Can Turo make a dent in our province’s market?
U.S. ride-sharing company Turo launched in Alberta, Ontario and Quebec four years ago. It later added Nova Scotia to the mix, but B.C. remained unconquered, despite the launch of a pilot program in 2017 and endless work with the provincial government and ICBC.
That long and winding road looks like it’ll come to a screeching halt when the San Francisco–headed operation finally adds B.C. to the list.
It’s a “matter of weeks” before Turo makes its debut here, says Cedric Mathieu, vice-president and head of Canada, thanks to the development of an insurance framework that will cover its unique model.
The company uses a peer-to-peer system whereby car owners lend their wheels to guests for a day rate (which varies by vehicle). After Turo’s 25-percent cut, hosts make about $620 a month.
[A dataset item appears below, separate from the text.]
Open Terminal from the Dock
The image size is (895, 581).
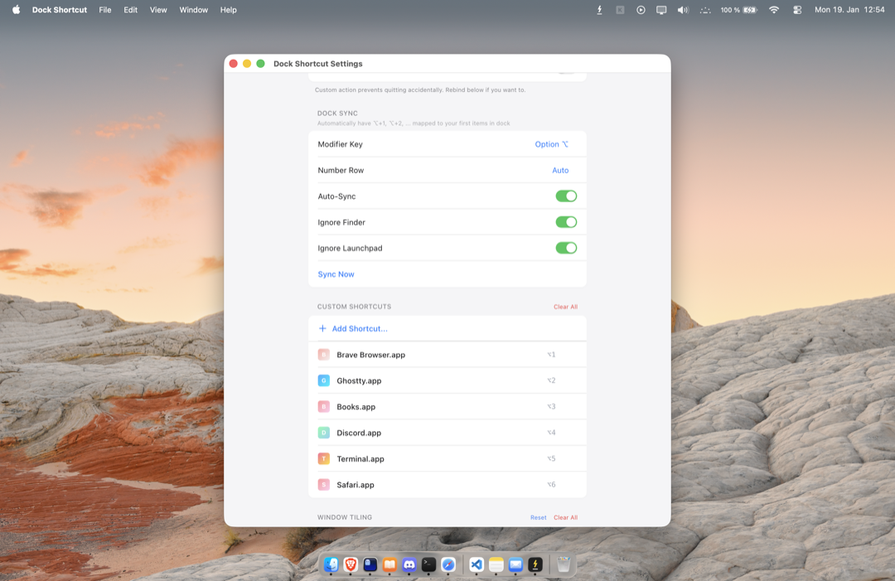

That’s a big reason why Turo believes it can succeed in the province when others in the ride-sharing business—most notably Car2go, which shuttered operations in B.C. in early 2020—have failed.
“We avoid all the heavy operational overhead that these other ones operate with: car purchasing, financing, maintenance, parking,” says Mathieu, who notes that Turo offers about 800 makes and models across North America.
“Other services are usually very standardized; you can only drive one or two different models,” he adds. “When you look at Turo, you can basically have any car—whatever is right for the occasion and the budget.”
That this is all happening now is, of course, interesting for a company that depends largely on tourism. Mathieu concedes that the COVID-19 pandemic has hampered Turo—the company reportedly had to lay off about 30 percent of its 250 or so employees—but he’s noticed some encouraging signs of late.
“We’ve seen an uptick in local trip, seen more people use Turo to get groceries and supplies, and essential workers using Turo to avoid taking public transpotation, which makes for a very interesting trend,” he says.
Whether that transfers to Vancouver is another question entirely.